[Stored records]
----
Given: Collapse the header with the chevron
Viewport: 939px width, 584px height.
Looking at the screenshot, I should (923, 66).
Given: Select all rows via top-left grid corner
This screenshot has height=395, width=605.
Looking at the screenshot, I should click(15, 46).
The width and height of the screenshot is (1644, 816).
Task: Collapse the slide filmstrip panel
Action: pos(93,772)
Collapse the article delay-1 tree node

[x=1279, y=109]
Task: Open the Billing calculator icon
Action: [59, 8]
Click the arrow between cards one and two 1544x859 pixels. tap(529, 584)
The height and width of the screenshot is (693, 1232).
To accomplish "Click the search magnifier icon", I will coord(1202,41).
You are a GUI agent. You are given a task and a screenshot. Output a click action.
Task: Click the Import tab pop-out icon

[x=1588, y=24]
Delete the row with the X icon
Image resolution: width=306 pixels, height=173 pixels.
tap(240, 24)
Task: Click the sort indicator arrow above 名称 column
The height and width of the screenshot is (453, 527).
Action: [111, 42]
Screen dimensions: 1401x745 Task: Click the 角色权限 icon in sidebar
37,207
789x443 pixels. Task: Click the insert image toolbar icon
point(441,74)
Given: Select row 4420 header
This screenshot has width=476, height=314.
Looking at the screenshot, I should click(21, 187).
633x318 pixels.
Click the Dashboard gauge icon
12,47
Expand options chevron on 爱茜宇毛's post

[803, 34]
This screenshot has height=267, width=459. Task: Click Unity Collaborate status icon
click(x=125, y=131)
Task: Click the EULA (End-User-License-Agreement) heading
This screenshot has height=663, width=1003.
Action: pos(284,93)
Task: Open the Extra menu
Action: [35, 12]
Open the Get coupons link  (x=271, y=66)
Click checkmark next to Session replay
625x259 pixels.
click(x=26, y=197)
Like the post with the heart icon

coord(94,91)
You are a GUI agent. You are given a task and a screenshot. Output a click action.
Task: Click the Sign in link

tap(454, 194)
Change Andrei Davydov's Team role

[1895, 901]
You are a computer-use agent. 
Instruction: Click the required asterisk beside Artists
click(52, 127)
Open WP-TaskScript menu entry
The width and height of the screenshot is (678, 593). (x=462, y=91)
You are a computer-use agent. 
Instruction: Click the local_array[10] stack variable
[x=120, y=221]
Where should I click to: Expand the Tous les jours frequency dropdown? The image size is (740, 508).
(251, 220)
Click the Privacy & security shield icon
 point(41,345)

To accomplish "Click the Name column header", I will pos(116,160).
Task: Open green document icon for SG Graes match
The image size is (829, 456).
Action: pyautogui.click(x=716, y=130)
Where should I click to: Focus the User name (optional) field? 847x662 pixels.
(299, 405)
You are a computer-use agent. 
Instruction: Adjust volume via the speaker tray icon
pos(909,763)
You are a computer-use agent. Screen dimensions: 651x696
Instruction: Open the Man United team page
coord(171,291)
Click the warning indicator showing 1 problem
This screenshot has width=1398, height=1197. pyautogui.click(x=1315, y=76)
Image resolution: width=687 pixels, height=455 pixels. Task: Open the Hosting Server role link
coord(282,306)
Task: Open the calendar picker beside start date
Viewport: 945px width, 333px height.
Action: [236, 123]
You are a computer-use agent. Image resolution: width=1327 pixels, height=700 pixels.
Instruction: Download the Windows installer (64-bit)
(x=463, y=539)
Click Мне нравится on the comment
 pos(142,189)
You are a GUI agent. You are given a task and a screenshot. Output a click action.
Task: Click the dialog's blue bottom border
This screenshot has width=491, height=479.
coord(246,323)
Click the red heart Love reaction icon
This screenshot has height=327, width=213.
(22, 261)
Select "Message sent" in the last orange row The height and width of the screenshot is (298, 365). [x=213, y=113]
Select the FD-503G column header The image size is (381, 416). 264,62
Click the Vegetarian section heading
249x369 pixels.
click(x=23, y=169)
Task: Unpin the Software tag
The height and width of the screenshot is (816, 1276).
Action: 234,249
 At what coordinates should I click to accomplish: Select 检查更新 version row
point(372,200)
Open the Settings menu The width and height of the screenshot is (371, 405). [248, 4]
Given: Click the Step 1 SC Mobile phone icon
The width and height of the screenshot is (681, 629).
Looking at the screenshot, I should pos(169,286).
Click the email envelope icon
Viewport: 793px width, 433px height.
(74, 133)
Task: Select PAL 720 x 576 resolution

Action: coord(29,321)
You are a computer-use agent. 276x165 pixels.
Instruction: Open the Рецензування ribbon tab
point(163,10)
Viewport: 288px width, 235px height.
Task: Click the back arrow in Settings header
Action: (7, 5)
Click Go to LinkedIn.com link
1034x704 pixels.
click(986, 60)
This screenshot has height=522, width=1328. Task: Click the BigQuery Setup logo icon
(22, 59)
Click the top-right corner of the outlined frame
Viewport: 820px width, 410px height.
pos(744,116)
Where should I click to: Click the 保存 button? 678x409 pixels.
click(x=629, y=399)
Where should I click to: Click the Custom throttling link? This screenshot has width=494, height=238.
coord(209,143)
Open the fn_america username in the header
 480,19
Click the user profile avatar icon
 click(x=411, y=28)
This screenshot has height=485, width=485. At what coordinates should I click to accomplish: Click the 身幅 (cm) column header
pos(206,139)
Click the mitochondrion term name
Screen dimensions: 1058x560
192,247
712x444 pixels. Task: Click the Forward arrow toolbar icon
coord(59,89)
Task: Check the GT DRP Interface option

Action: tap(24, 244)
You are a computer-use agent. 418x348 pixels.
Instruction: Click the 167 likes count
----
PROBLEM TO SOLVE: Set every record down again, exactly as given.

REPLY TO THE TASK:
Given: Collapse the header with the chevron
Viewport: 939px width, 584px height.
Looking at the screenshot, I should (923, 66).
Given: Select all rows via top-left grid corner
This screenshot has height=395, width=605.
Looking at the screenshot, I should click(15, 46).
The width and height of the screenshot is (1644, 816).
Task: Collapse the slide filmstrip panel
Action: pos(93,772)
Collapse the article delay-1 tree node

[x=1279, y=109]
Task: Open the Billing calculator icon
Action: [59, 8]
Click the arrow between cards one and two 1544x859 pixels. tap(529, 584)
The height and width of the screenshot is (693, 1232).
To accomplish "Click the search magnifier icon", I will coord(1202,41).
You are a GUI agent. You are given a task and a screenshot. Output a click action.
Task: Click the Import tab pop-out icon

[x=1588, y=24]
Delete the row with the X icon
Image resolution: width=306 pixels, height=173 pixels.
tap(240, 24)
Task: Click the sort indicator arrow above 名称 column
The height and width of the screenshot is (453, 527).
Action: [111, 42]
Screen dimensions: 1401x745 Task: Click the 角色权限 icon in sidebar
37,207
789x443 pixels. Task: Click the insert image toolbar icon
point(441,74)
Given: Select row 4420 header
This screenshot has width=476, height=314.
Looking at the screenshot, I should click(21, 187).
633x318 pixels.
Click the Dashboard gauge icon
12,47
Expand options chevron on 爱茜宇毛's post

[803, 34]
This screenshot has height=267, width=459. Task: Click Unity Collaborate status icon
click(x=125, y=131)
Task: Click the EULA (End-User-License-Agreement) heading
This screenshot has height=663, width=1003.
Action: pos(284,93)
Task: Open the Extra menu
Action: [35, 12]
Open the Get coupons link  (x=271, y=66)
Click checkmark next to Session replay
625x259 pixels.
click(x=26, y=197)
Like the post with the heart icon

coord(94,91)
You are a GUI agent. You are given a task and a screenshot. Output a click action.
Task: Click the Sign in link

tap(454, 194)
Change Andrei Davydov's Team role

[1895, 901]
You are a computer-use agent. 
Instruction: Click the required asterisk beside Artists
click(52, 127)
Open WP-TaskScript menu entry
The width and height of the screenshot is (678, 593). (x=462, y=91)
You are a computer-use agent. 
Instruction: Click the local_array[10] stack variable
[x=120, y=221]
Where should I click to: Expand the Tous les jours frequency dropdown? The image size is (740, 508).
(251, 220)
Click the Privacy & security shield icon
 point(41,345)

To accomplish "Click the Name column header", I will pos(116,160).
Task: Open green document icon for SG Graes match
The image size is (829, 456).
Action: pyautogui.click(x=716, y=130)
Where should I click to: Focus the User name (optional) field? 847x662 pixels.
(299, 405)
You are a computer-use agent. 
Instruction: Adjust volume via the speaker tray icon
pos(909,763)
You are a computer-use agent. Screen dimensions: 651x696
Instruction: Open the Man United team page
coord(171,291)
Click the warning indicator showing 1 problem
This screenshot has width=1398, height=1197. pyautogui.click(x=1315, y=76)
Image resolution: width=687 pixels, height=455 pixels. Task: Open the Hosting Server role link
coord(282,306)
Task: Open the calendar picker beside start date
Viewport: 945px width, 333px height.
Action: [236, 123]
You are a computer-use agent. Image resolution: width=1327 pixels, height=700 pixels.
Instruction: Download the Windows installer (64-bit)
(x=463, y=539)
Click Мне нравится on the comment
 pos(142,189)
You are a GUI agent. You are given a task and a screenshot. Output a click action.
Task: Click the dialog's blue bottom border
This screenshot has width=491, height=479.
coord(246,323)
Click the red heart Love reaction icon
This screenshot has height=327, width=213.
(22, 261)
Select "Message sent" in the last orange row The height and width of the screenshot is (298, 365). [x=213, y=113]
Select the FD-503G column header The image size is (381, 416). 264,62
Click the Vegetarian section heading
249x369 pixels.
click(x=23, y=169)
Task: Unpin the Software tag
The height and width of the screenshot is (816, 1276).
Action: 234,249
 At what coordinates should I click to accomplish: Select 检查更新 version row
point(372,200)
Open the Settings menu The width and height of the screenshot is (371, 405). [248, 4]
Given: Click the Step 1 SC Mobile phone icon
The width and height of the screenshot is (681, 629).
Looking at the screenshot, I should pos(169,286).
Click the email envelope icon
Viewport: 793px width, 433px height.
(74, 133)
Task: Select PAL 720 x 576 resolution

Action: coord(29,321)
You are a computer-use agent. 276x165 pixels.
Instruction: Open the Рецензування ribbon tab
point(163,10)
Viewport: 288px width, 235px height.
Task: Click the back arrow in Settings header
Action: (7, 5)
Click Go to LinkedIn.com link
1034x704 pixels.
click(986, 60)
This screenshot has height=522, width=1328. Task: Click the BigQuery Setup logo icon
(22, 59)
Click the top-right corner of the outlined frame
Viewport: 820px width, 410px height.
pos(744,116)
Where should I click to: Click the 保存 button? 678x409 pixels.
click(x=629, y=399)
Where should I click to: Click the Custom throttling link? This screenshot has width=494, height=238.
coord(209,143)
Open the fn_america username in the header
 480,19
Click the user profile avatar icon
 click(x=411, y=28)
This screenshot has height=485, width=485. At what coordinates should I click to accomplish: Click the 身幅 (cm) column header
pos(206,139)
Click the mitochondrion term name
Screen dimensions: 1058x560
192,247
712x444 pixels. Task: Click the Forward arrow toolbar icon
coord(59,89)
Task: Check the GT DRP Interface option

Action: tap(24, 244)
You are a computer-use agent. 418x348 pixels.
Instruction: Click the 167 likes count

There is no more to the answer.